▶ _Your goal_: Set down the records word for word, starting with the line containing "Click the CrystalDiskMark title bar icon" and continuing through the end of the records, with both ends included. Omit the pictures.

....

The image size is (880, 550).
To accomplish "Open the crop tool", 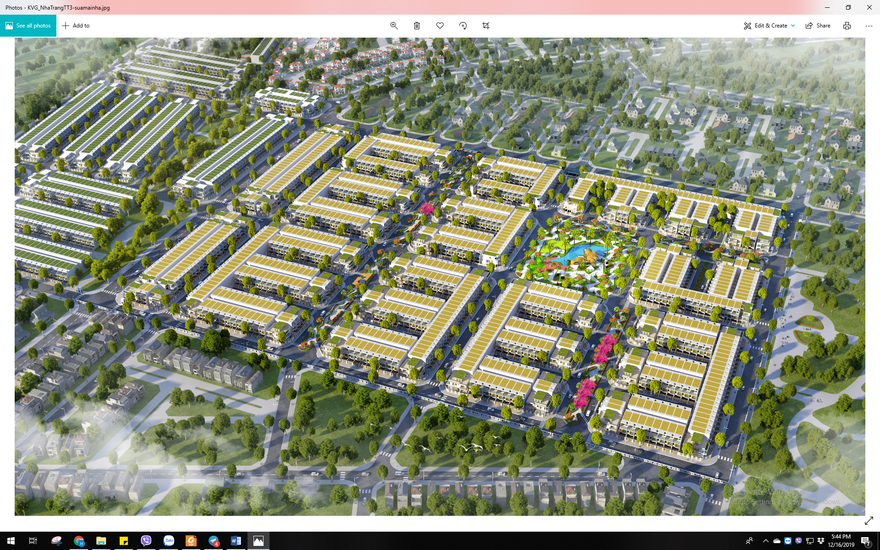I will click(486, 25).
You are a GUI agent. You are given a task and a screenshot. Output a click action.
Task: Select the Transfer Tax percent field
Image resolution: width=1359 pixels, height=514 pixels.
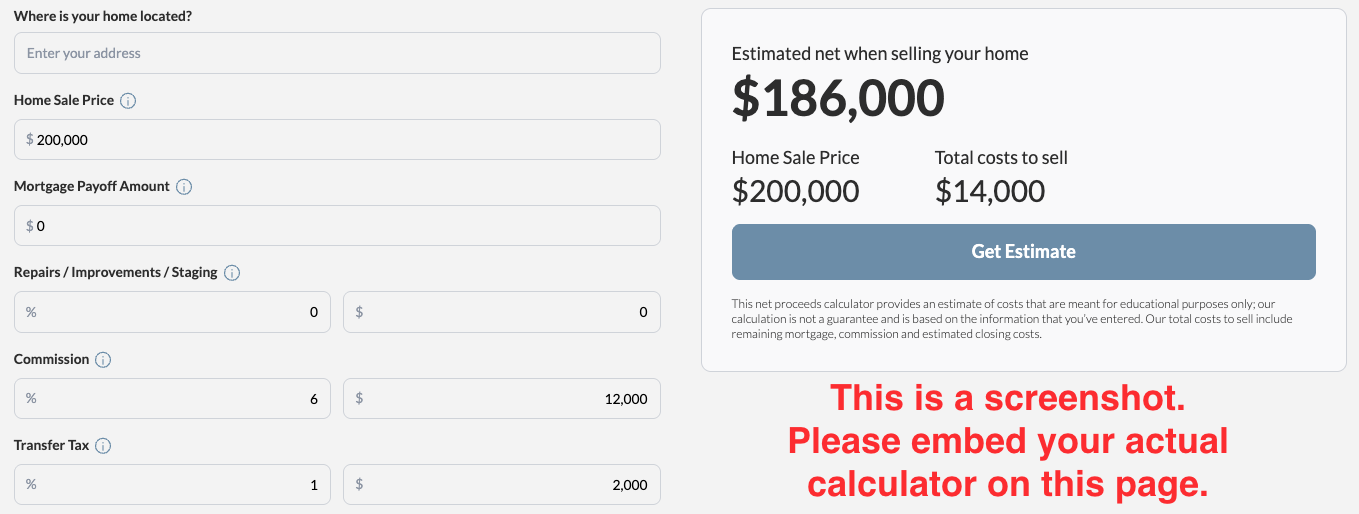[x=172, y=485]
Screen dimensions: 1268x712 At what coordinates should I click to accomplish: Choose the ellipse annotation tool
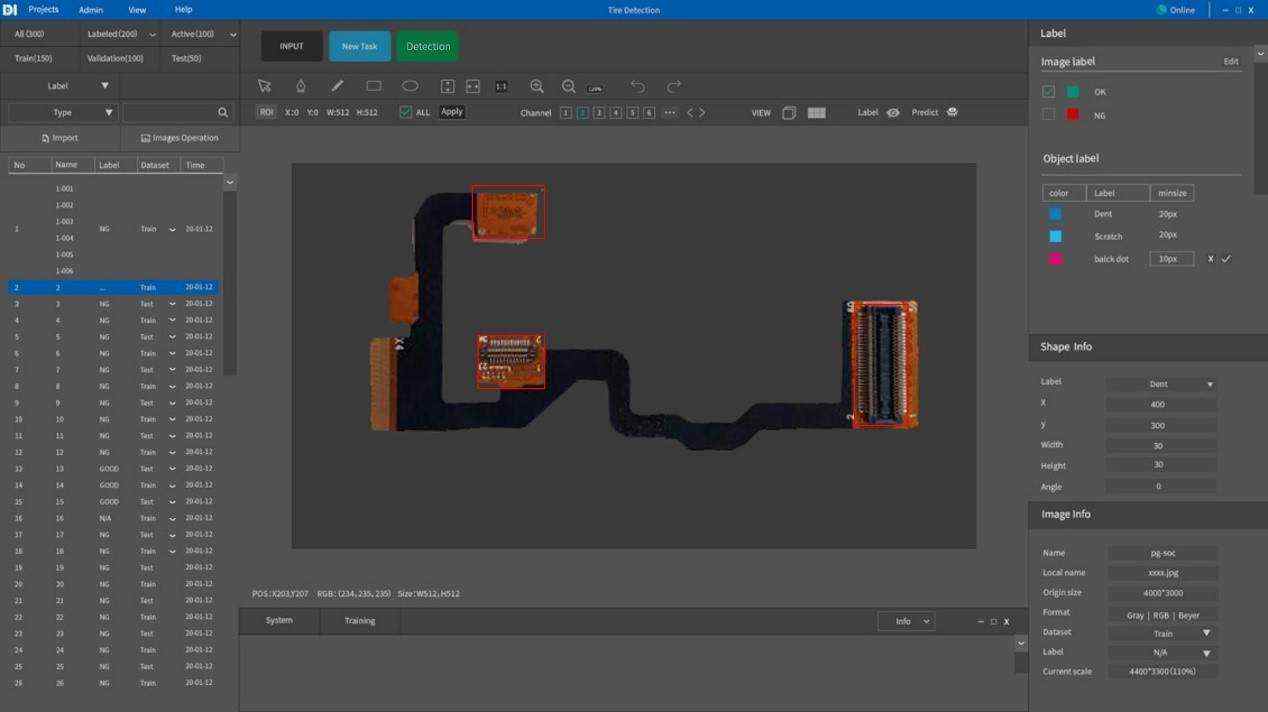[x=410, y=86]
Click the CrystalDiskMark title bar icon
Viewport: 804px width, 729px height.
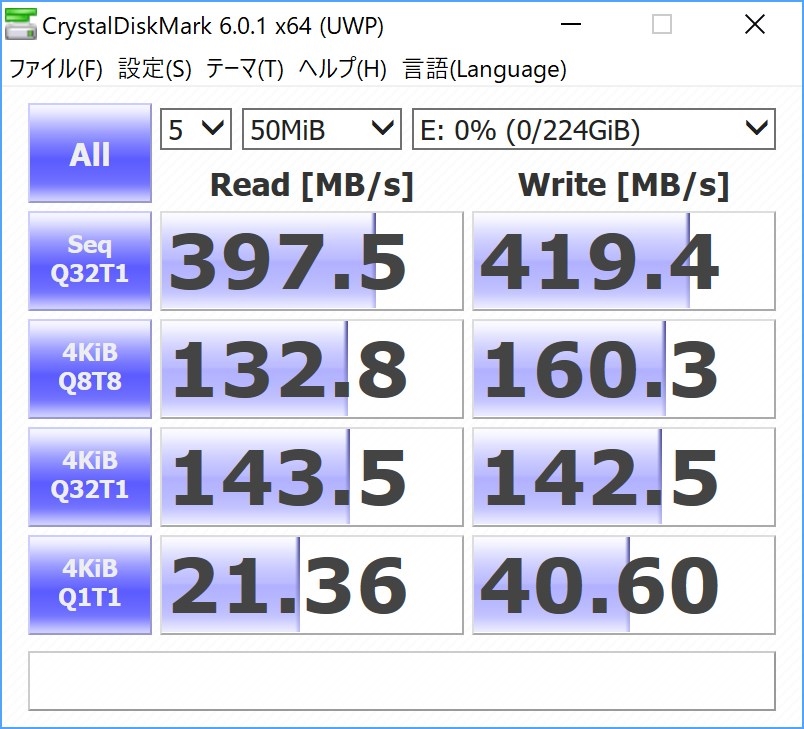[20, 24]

....

▶ _Response to this task_:
Click the CrystalDiskMark title bar icon
Viewport: 804px width, 729px height.
[20, 24]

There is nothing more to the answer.